● **DATA RECORDS**:
--------------------
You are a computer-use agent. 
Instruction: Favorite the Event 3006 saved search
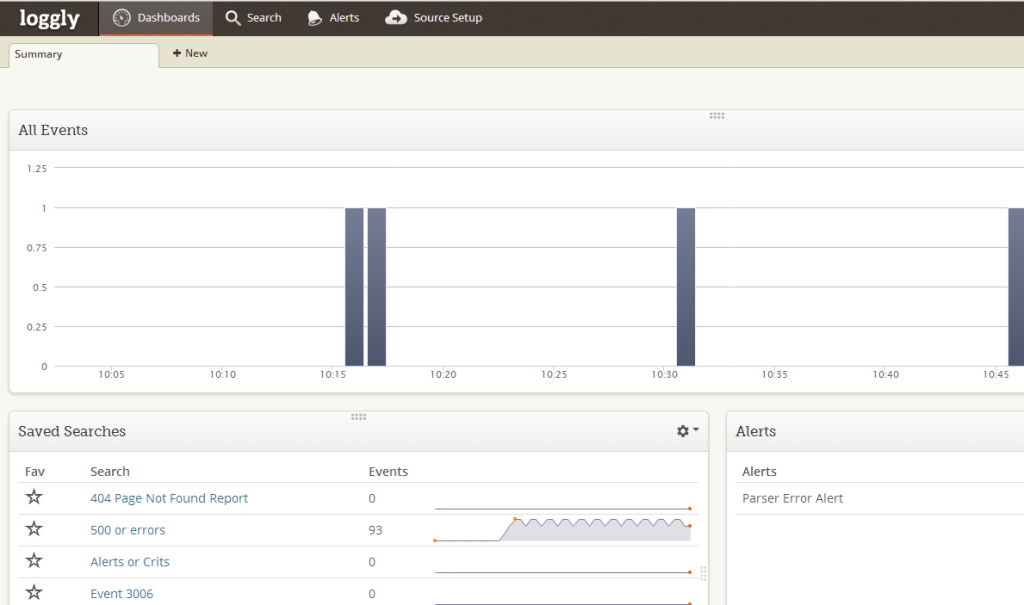point(34,593)
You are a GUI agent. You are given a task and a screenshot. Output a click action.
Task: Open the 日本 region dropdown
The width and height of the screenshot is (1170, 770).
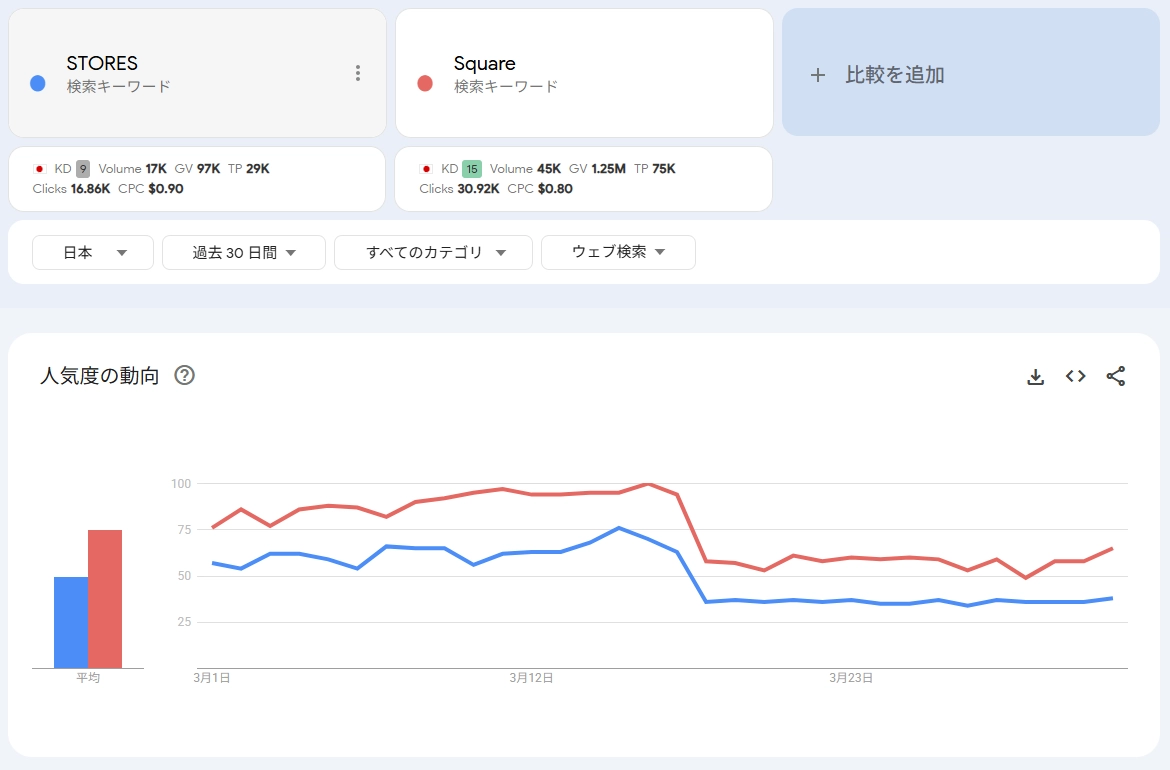pyautogui.click(x=92, y=252)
--------------------
● **GOAL**:
Reproduce every line of the material above verbatim, but leave out the pictures.

● **SOLVED PROBLEM**:
You are a computer-use agent. 
Instruction: Favorite the Event 3006 saved search
point(34,593)
You are a GUI agent. You are given a task and a screenshot. Output a click action.
Task: Open the 日本 region dropdown
The width and height of the screenshot is (1170, 770).
pyautogui.click(x=92, y=252)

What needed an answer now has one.